First report on Murdaugh murders now public, offering glimpse of initial police response
Police found shell casings and were searching for nearby video surveillance cameras after the murders of Paul and Maggie Murdaugh, according to 18 pages of heavily redacted police reports released Monday afternoon.
The Colleton County Sheriff’s Office reports, which are almost completely bowdlerized, offer a rough sketch of law enforcement’s initial response after the mother and son were found shot to death outside their sprawling Colleton County property.
Monday’s news release is the first official release of police reports since the double homicide. The release follows a recent lawsuit against the agency for keeping the reports from the public.
The released documents include 11 narrative reports from officers who responded to the scene of the shootings. Most of the reports are redacted, some fully so.
At 10:07 p.m. on June 7, Sheriff’s Office dispatchers received a call about a double homicide at 4147 Moselle Road in Islandton, according to the SLED’s first statement after the murders. It’s a remote property near the border with Colleton and Hampton counties.
Deputies arrived nearly 20 minutes later and found the bodies of Paul and Maggie Murdaugh, according to narrative reports. They secured the scene and marked shell casings, according to one report. However, one supplemental report says one officer responded at 10:07 p.m., the same time the 911 call was received.
The following morning, other deputies were instructed to look for homes and businesses with exterior cameras facing the road.
One part of a report that would show whether there was forced entry into the Murdaugh residence was redacted.
SLED, in a news release about the police reports, said it is evaluating records and will release more information “when possible.”
The agency said it has been inundated with Freedom of Information Act requests.
Last week, The Post and Courier in Charleston sued the police agencies investigating the murders, alleging that they violated the Freedom of Information Act by refusing to release police reports and 911 calls. SLED still has not released other documents, including 911 calls.

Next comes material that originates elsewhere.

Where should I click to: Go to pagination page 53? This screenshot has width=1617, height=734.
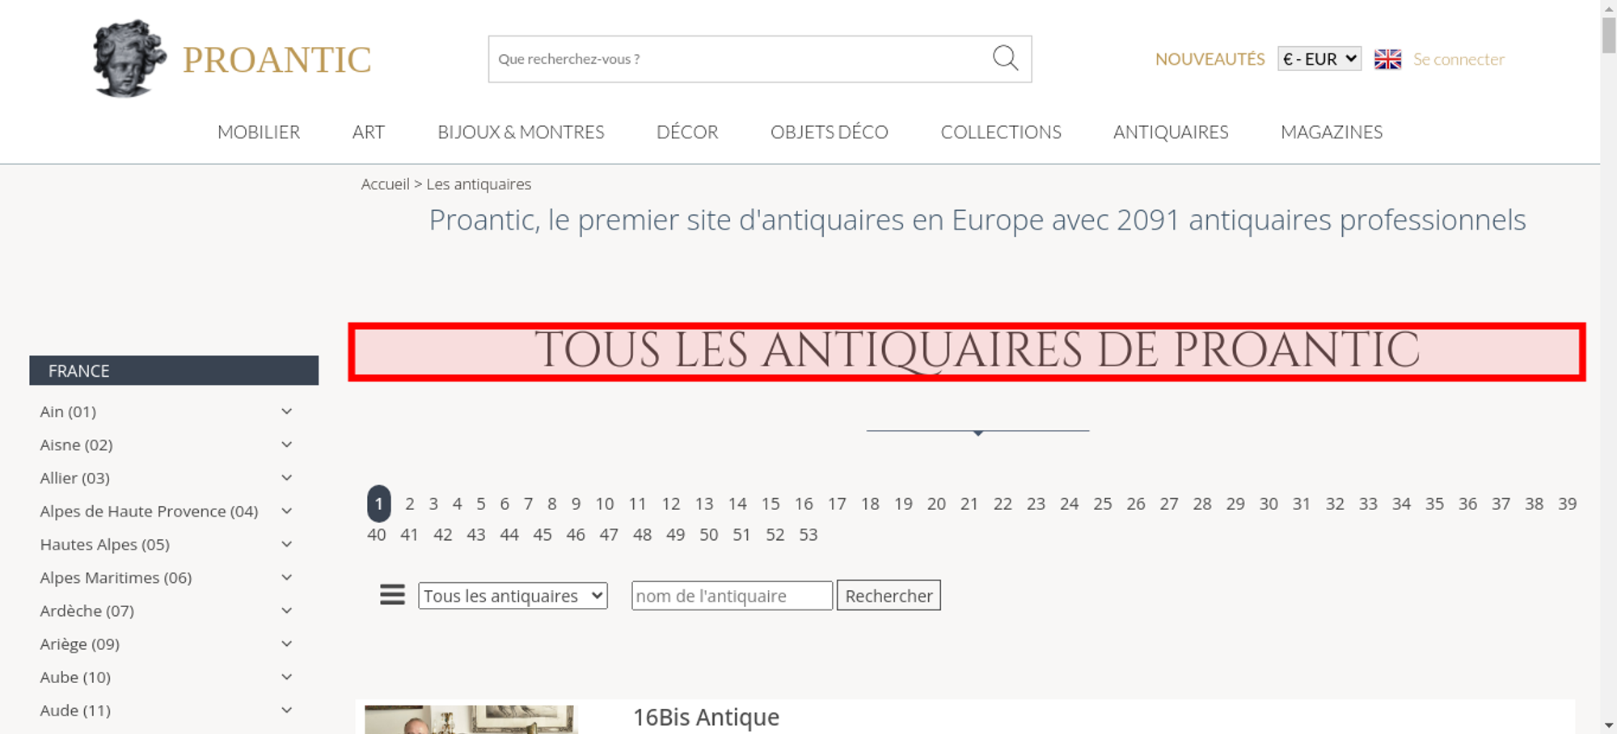tap(808, 534)
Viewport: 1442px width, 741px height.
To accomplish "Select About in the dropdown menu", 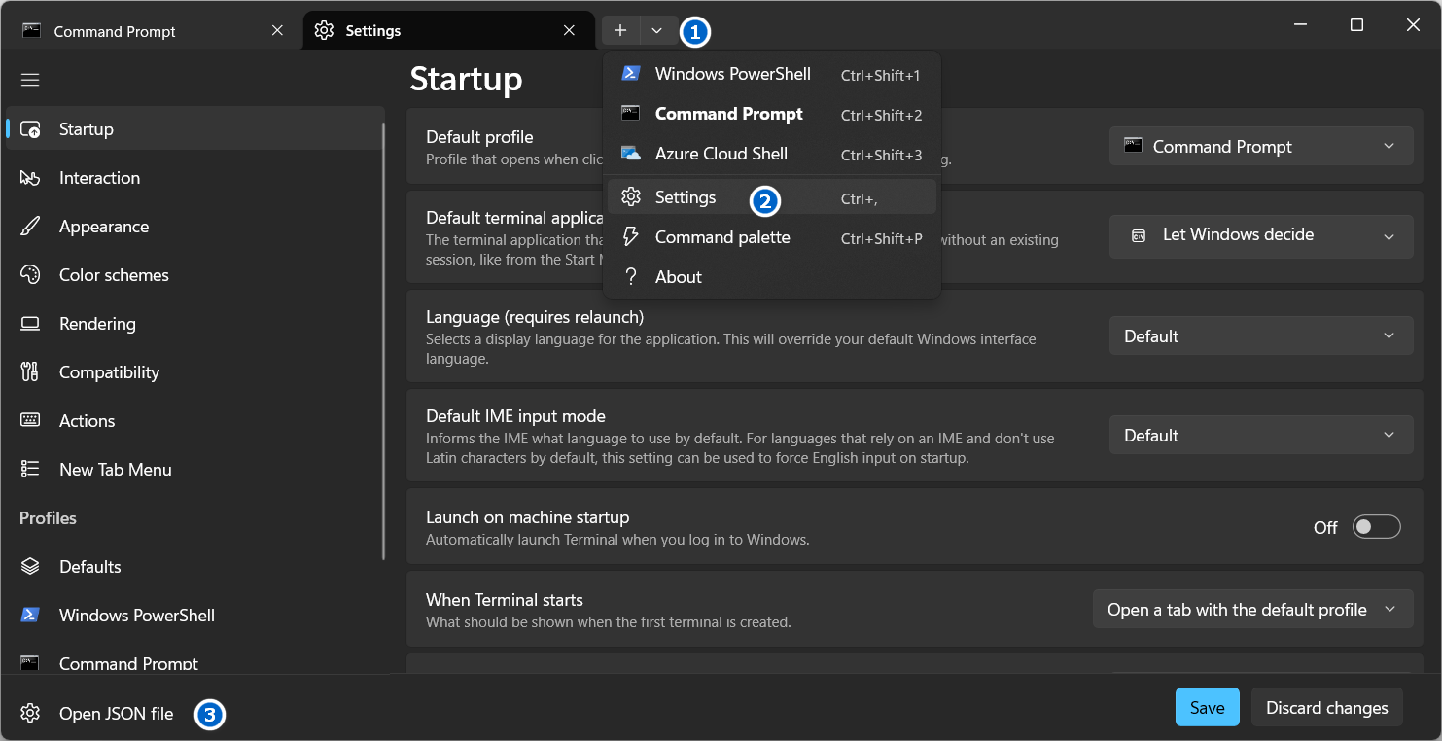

“I urge the public to be patient and let the investigation take its course,” SLED Chief Mark Keel said in the release. “This case is complex, and we will not rush this or any investigation. Investigative decisions we make throughout this case must withstand the scrutiny of the criminal justice process. SLED agents continue to interview possible witnesses, collect and process potential evidence, and investigate every lead with the same diligence we devote to every case.
“SLED agents are working tirelessly with our partners to build a case against any person responsible for the murders of Paul and Maggie Murdaugh to ensure that justice is served,” Keel said.